WORK REQUEST:
Every line of the records below from the line with "Instruction: Click the Operating" up to and including the line with "Given: Click the red upload speed arrow" must be reproduced exactly, and no line outside that range.

DATA SECTION:

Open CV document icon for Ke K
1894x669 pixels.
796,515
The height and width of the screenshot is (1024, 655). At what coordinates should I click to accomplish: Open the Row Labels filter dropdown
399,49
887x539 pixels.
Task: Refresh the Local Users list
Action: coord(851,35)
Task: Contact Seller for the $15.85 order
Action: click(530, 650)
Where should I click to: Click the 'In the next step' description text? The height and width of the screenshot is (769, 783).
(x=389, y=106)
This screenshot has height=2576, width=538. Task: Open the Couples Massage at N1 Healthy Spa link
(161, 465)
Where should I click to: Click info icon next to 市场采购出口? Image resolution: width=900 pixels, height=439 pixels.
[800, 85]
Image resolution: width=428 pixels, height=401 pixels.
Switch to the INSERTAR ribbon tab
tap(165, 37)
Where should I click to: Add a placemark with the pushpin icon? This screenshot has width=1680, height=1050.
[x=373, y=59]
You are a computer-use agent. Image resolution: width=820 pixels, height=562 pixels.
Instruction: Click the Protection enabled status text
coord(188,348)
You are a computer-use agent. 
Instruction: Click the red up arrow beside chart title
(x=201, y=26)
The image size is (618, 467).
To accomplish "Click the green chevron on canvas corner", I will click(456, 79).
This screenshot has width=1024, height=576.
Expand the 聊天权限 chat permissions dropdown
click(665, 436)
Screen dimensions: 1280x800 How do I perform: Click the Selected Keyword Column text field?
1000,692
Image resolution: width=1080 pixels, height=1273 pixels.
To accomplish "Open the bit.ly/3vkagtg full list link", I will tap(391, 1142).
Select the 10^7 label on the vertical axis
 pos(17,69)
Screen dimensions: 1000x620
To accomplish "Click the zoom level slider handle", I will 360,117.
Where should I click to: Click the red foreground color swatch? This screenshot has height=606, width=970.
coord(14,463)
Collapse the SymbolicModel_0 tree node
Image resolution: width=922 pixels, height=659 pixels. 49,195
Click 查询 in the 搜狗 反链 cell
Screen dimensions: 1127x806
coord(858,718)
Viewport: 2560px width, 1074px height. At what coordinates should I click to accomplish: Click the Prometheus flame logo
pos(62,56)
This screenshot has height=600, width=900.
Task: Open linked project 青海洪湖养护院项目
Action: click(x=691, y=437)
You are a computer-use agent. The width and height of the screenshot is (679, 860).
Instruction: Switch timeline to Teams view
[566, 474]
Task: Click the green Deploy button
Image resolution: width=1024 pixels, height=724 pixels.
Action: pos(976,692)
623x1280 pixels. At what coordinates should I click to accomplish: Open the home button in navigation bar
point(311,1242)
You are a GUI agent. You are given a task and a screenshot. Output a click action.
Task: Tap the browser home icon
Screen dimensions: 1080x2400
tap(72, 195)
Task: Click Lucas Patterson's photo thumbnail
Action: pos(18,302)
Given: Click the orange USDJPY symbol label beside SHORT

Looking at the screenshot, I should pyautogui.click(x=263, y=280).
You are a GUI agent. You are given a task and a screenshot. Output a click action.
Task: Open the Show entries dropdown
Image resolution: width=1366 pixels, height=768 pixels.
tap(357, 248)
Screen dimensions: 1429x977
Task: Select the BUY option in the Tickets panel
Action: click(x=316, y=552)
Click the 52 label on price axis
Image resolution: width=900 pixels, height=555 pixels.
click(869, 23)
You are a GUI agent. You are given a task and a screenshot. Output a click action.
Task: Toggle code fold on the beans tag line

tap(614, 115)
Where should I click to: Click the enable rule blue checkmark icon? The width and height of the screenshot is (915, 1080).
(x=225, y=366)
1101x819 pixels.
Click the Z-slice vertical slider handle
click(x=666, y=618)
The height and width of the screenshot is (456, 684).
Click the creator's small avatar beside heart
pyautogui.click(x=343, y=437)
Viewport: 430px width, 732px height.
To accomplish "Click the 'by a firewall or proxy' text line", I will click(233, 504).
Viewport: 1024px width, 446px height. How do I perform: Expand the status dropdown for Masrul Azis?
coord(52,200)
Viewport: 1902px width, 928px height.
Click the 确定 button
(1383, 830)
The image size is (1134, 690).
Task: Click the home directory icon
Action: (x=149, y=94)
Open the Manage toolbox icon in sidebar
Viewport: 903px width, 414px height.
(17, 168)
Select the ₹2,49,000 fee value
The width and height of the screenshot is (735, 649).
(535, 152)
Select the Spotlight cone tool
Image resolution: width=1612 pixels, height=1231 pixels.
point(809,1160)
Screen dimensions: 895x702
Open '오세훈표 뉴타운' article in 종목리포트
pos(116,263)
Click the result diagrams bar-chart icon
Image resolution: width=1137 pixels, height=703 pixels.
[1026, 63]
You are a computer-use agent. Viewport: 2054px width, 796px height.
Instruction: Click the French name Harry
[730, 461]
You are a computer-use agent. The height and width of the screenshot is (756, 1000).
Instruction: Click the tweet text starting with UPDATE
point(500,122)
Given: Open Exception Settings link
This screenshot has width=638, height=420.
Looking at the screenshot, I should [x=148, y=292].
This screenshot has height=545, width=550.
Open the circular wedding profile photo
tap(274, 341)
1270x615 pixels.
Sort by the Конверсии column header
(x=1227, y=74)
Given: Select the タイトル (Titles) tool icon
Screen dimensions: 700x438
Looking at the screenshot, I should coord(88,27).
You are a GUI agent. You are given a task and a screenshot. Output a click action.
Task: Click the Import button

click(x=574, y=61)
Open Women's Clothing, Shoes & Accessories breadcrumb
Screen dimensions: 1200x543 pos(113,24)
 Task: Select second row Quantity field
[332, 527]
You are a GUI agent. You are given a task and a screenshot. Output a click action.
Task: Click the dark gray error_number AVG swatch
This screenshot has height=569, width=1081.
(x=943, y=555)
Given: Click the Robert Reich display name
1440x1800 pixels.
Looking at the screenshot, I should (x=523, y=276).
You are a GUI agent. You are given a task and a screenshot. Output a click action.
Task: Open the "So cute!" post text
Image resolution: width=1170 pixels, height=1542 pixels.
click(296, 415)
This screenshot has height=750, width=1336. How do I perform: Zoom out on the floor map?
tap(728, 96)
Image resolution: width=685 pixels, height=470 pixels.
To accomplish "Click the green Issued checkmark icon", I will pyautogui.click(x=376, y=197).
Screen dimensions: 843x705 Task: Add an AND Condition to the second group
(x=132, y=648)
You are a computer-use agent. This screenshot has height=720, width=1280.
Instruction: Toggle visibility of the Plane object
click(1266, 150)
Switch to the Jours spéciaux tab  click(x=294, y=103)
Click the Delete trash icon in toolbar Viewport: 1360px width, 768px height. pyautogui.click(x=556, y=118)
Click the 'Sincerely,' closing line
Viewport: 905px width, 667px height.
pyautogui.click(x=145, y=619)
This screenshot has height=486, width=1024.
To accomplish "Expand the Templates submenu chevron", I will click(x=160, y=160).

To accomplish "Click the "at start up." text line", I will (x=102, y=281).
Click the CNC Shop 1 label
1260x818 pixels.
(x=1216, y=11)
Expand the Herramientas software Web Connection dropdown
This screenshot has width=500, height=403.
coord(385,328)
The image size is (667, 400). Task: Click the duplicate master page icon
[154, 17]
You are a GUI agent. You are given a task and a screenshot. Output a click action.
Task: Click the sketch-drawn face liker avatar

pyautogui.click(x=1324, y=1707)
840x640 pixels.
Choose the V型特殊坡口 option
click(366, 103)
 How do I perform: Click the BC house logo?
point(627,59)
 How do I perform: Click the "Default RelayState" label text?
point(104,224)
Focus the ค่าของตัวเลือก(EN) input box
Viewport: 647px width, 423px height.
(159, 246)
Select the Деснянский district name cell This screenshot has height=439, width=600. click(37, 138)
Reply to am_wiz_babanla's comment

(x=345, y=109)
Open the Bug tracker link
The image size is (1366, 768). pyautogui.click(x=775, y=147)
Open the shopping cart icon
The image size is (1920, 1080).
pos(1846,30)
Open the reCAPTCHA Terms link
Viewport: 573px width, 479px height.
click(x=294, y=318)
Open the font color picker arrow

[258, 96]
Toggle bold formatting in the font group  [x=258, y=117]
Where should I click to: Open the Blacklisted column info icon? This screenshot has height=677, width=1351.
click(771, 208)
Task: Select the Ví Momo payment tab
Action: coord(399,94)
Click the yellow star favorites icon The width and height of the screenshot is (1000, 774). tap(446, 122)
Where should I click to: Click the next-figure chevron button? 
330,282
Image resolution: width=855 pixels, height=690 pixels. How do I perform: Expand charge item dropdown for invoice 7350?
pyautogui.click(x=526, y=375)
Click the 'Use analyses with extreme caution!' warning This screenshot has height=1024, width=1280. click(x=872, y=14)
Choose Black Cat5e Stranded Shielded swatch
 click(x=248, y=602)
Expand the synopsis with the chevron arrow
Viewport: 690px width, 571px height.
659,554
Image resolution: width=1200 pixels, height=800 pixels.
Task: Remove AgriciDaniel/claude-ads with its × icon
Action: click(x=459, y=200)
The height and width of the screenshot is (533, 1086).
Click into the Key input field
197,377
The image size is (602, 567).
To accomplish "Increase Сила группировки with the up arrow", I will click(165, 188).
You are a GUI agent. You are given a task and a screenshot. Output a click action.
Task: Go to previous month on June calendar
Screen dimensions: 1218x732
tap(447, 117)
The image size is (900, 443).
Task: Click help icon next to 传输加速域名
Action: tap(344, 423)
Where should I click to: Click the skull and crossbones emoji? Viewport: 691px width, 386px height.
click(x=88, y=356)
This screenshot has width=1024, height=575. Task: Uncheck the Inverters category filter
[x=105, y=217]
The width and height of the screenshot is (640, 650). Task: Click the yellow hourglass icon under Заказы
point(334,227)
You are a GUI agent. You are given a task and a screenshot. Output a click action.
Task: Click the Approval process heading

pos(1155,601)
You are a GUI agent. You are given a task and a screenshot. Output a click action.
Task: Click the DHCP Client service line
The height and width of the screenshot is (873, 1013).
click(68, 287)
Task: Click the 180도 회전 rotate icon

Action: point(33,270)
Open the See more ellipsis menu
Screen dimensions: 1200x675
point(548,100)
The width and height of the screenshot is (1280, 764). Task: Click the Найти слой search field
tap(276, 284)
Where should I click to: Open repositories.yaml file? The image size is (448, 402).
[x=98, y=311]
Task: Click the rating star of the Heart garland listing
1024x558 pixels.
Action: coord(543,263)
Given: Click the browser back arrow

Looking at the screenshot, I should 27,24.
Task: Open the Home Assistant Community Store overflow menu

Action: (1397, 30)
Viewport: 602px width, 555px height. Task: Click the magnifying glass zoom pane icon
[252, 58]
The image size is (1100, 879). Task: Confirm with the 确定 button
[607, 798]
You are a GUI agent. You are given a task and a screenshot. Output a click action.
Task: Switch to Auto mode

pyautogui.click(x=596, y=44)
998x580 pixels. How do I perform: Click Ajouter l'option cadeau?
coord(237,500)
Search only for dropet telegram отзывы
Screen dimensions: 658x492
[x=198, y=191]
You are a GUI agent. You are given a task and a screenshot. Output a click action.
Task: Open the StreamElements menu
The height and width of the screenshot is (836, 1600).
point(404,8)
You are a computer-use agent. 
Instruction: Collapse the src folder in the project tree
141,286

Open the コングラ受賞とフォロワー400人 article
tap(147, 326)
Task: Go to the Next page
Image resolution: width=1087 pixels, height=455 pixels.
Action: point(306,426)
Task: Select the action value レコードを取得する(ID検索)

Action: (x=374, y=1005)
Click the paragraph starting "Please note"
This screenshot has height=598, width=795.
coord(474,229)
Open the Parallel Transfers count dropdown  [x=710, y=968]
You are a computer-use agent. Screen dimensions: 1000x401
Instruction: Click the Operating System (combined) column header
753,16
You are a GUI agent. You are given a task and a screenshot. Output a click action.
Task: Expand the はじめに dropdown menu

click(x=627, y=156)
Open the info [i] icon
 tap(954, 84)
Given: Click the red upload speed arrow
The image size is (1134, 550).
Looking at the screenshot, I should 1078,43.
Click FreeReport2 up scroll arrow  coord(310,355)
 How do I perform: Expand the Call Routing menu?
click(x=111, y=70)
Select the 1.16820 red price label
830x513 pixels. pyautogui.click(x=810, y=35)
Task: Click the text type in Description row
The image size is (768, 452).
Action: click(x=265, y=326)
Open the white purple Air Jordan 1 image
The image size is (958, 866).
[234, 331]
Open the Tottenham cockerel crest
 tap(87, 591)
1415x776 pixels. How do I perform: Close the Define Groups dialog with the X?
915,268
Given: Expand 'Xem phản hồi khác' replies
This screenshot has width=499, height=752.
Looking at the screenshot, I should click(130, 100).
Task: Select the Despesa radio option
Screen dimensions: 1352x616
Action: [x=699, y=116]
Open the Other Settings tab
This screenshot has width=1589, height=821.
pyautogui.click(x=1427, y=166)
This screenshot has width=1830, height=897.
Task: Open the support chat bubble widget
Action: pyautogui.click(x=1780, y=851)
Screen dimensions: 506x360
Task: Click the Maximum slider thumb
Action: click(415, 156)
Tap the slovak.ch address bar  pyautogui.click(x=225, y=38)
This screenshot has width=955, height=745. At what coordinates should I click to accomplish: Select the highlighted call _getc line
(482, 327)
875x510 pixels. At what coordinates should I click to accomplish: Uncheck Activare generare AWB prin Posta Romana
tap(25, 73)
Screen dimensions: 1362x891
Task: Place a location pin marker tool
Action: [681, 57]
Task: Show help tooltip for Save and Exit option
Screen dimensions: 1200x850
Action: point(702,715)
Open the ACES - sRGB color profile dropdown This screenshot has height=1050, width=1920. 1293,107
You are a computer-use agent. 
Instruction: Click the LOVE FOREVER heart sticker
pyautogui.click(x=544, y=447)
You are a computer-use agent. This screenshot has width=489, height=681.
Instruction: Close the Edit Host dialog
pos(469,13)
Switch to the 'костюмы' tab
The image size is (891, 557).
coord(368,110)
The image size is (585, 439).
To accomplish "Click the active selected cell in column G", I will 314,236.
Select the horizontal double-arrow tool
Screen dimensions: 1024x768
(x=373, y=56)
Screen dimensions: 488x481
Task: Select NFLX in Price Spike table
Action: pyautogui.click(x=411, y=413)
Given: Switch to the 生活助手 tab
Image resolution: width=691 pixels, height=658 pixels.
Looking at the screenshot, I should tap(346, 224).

WRITTEN RESPONSE:
Instruction: Click the Operating System (combined) column header
753,16
You are a GUI agent. You are given a task and a screenshot. Output a click action.
Task: Expand the はじめに dropdown menu

click(x=627, y=156)
Open the info [i] icon
 tap(954, 84)
Given: Click the red upload speed arrow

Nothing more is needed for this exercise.